Atmosphere thrives on lore-rich exploration: scavenge surreal pockets (e.g., open-world scavenging, stage-like escapes), uncovering backstories that deepen investment. Sound design is sparse—ambient drones, ethereal whispers, subtle effects—heightening isolation; no bombastic score ensures visuals carry the dread. Together, they forge an oppressive, personal hell: every vine-snarled door or caged crow reinforces themes of stagnation, making Purgatory a sensory poem of despair.

Reception & Legacy

Launched to modest fanfare, Bad Dream: Purgatory garnered Mostly Positive Steam reviews (73% of 34, or 76/100 Player Score per Steambase), praising atmosphere and puzzles but critiquing bugs. No Metacritic/MobyGames critic scores exist—indicative of its niche status—yet 2 curators endorsed it. Commercial traction was humble ($1.74 sales, bundles boosting visibility), collected by few but cherished by Bad Dream loyalists.

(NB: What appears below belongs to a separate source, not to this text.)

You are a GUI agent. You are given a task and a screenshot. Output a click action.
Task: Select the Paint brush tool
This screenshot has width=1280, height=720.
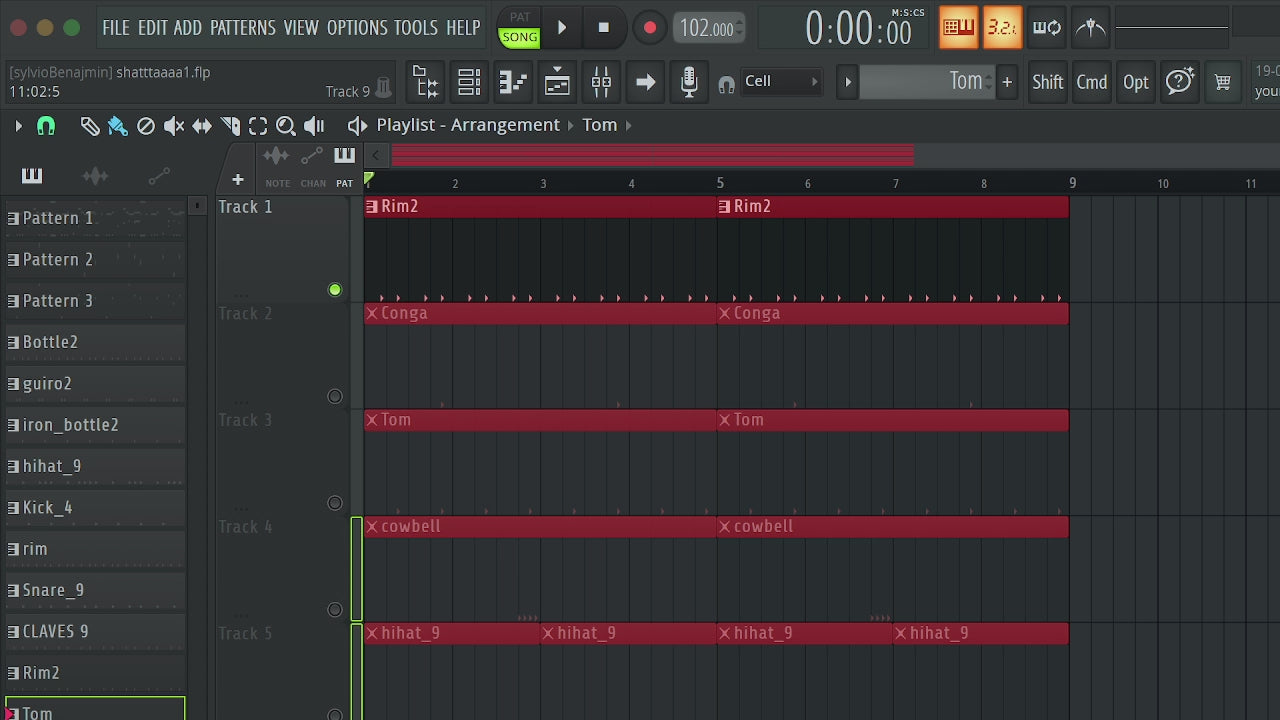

Reputation evolved via community: Guides (e.g., sosiskaKi’s achievement walkthrough, Dreamchaser’s maps) and discussions (arachnophobia warnings, origin theories) built grassroots support. Influence ripples in indiedom—echoed in 2023-2025 purgatory-themed titles (Purgatory School, Graywalkers)—pioneering choice-heavy 2.5D horror. As series capstone (pre-Afterlife), it cements Desert Fox’s voice, inspiring solo devs amid Steam’s algorithm.

Conclusion

Bad Dream: Purgatory distills indie horror’s essence: raw vision triumphing over polish, where surreal puzzles and branching fates probe creation’s cruelty. Its hand-drawn purgatory haunts, flaws notwithstanding, marking Desert Fox as a series auteur. In video game history, it claims a footnote as a bold 2020s evolution of point-and-click surrealism—8.5/10, essential for atmospheric adventure aficionados, and a clarion call to nurture the abandoned. Play it, grant purpose, or doom them eternally—your choice defines its echo.